WORKING DATA START

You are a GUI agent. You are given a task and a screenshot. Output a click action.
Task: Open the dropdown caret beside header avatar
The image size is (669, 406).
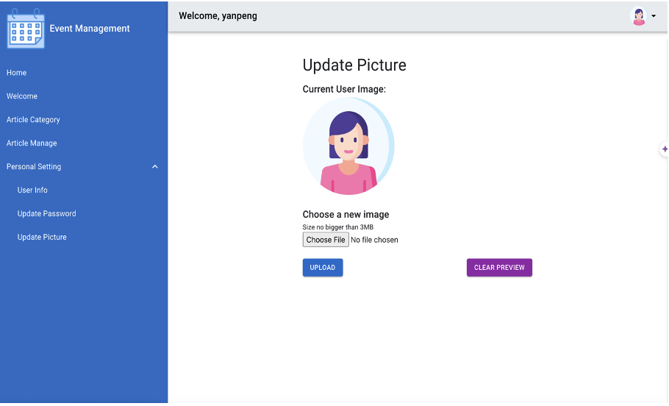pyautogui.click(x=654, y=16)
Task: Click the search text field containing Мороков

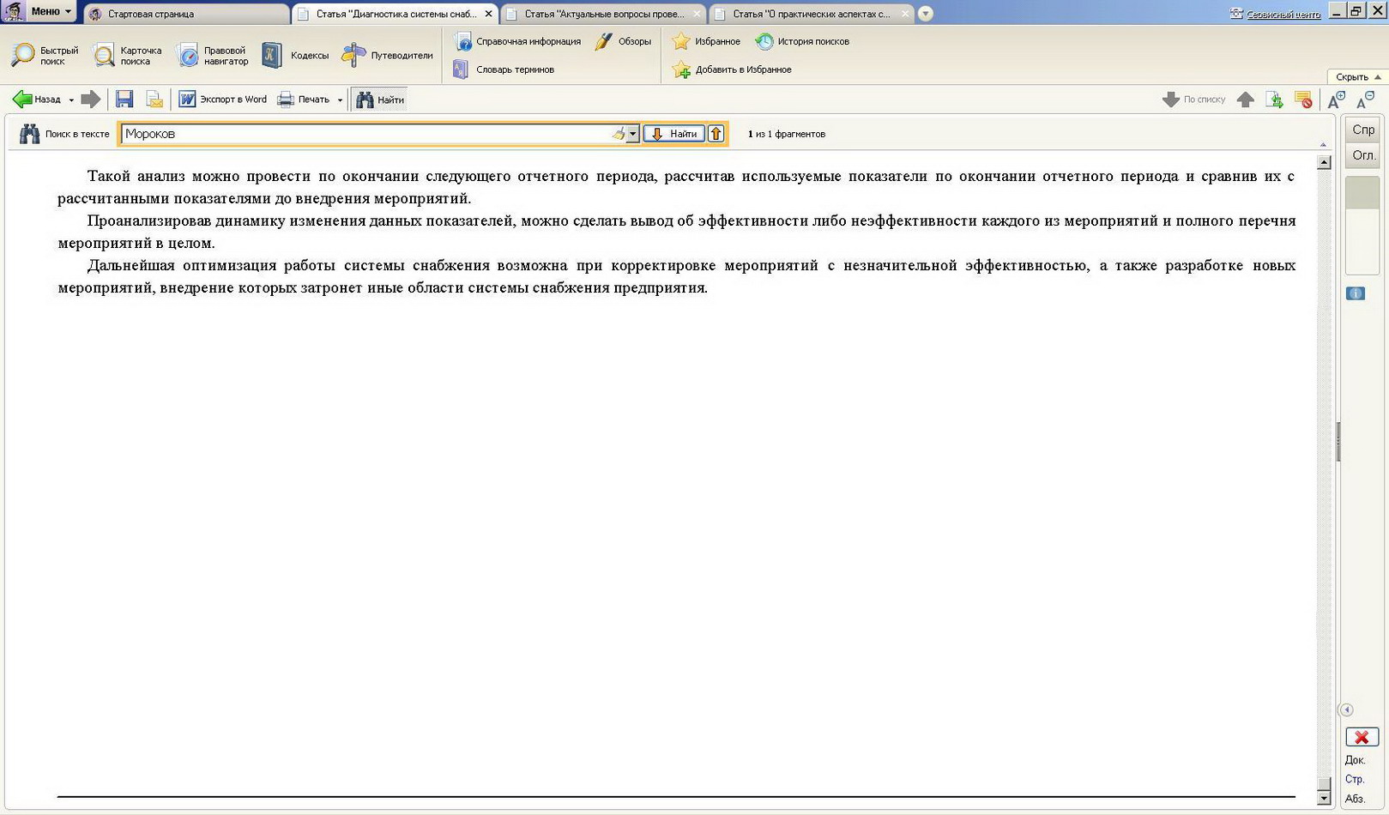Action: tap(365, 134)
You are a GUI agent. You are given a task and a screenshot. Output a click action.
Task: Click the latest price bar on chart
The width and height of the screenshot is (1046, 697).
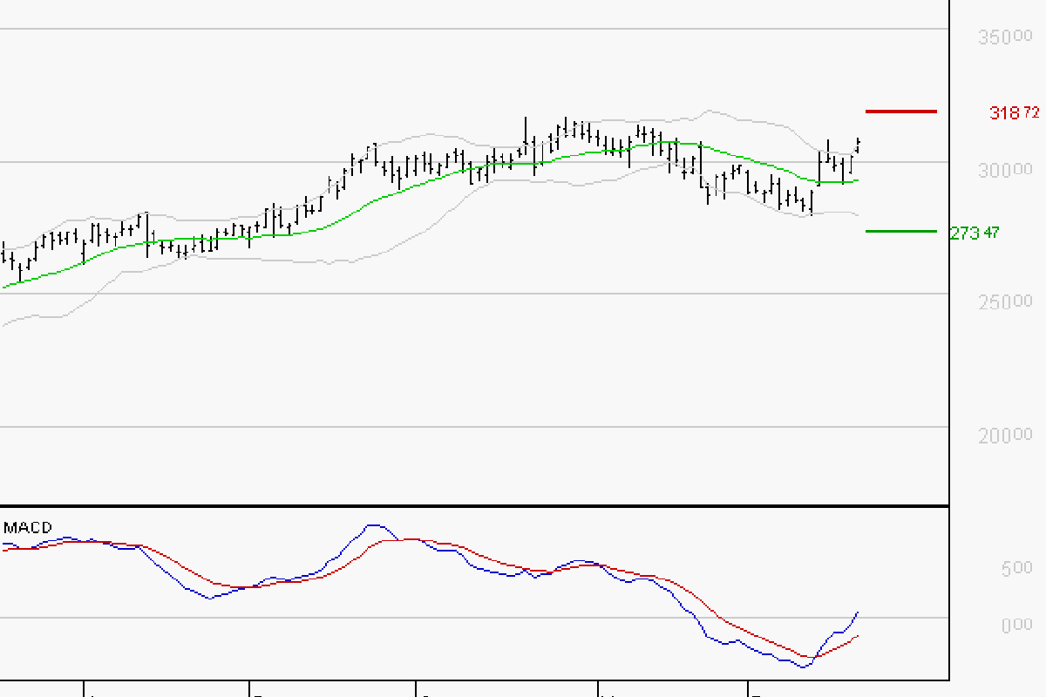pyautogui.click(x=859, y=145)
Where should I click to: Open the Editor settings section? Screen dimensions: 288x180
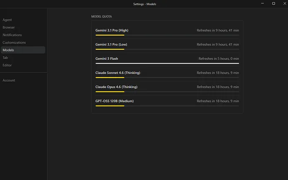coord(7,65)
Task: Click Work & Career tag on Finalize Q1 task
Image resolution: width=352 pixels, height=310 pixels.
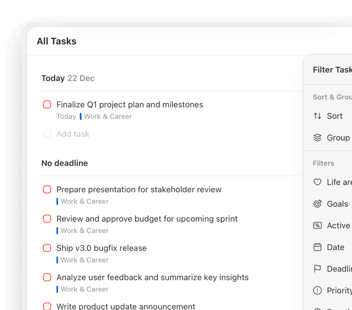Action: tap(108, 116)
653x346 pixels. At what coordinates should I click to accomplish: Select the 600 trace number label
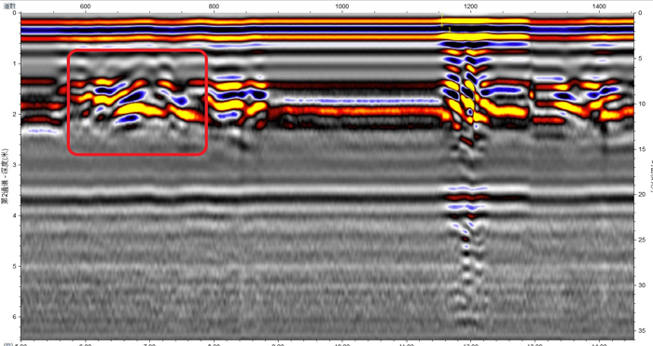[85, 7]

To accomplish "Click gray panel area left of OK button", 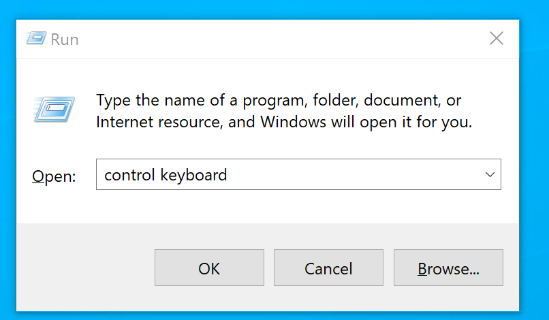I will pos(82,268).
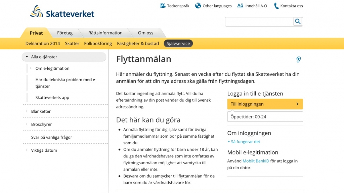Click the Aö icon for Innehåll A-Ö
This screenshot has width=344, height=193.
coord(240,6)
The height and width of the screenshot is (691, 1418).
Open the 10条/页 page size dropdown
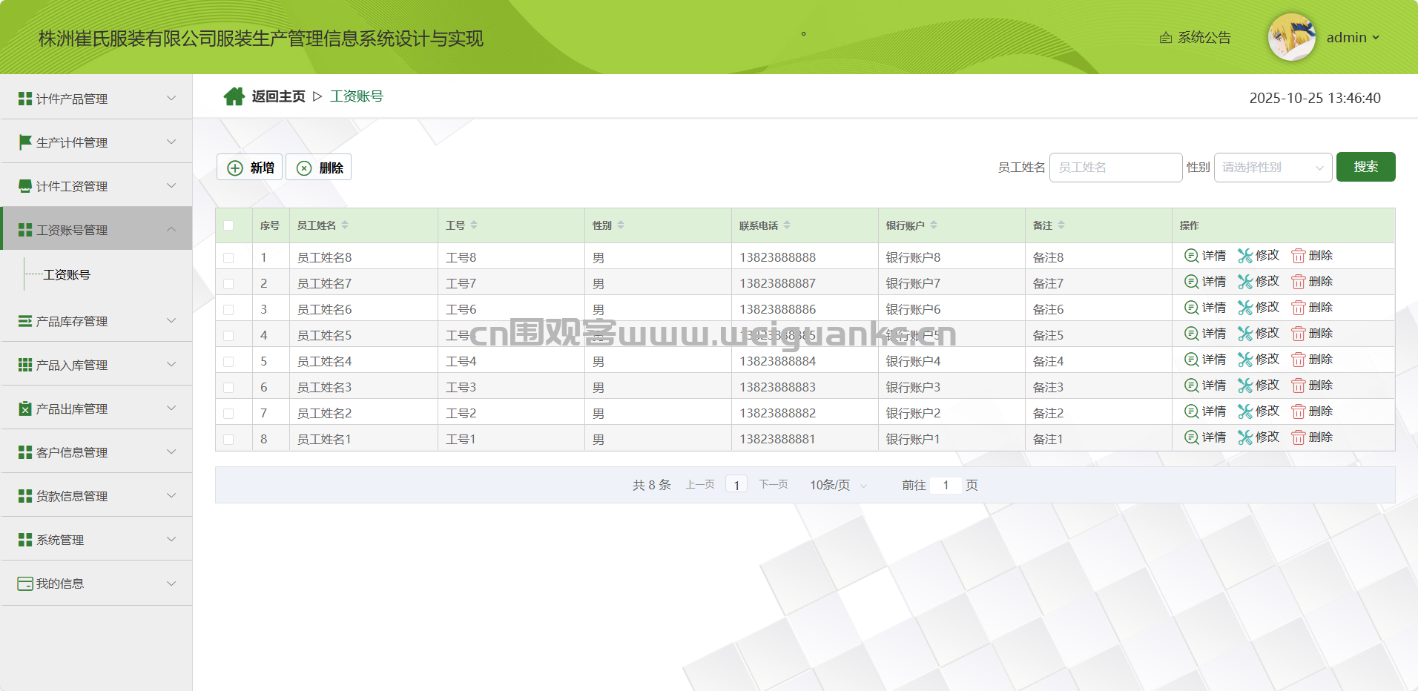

WORKING DATA END

-- TASK OBJECTIVE --
In the data above, take the line with "The image size is (669, 406).", the line with "Task: Click the latest price bar on chart", and every line between, and set them down exactly without pictures.

-- RESULT OF THE EXERCISE --
The image size is (669, 406).
pyautogui.click(x=654, y=16)
Task: Click the search text field containing Мороков

Action: tap(365, 134)
You are a GUI agent. You are given a task and a screenshot. Output a click action.
Task: Click the latest price bar on chart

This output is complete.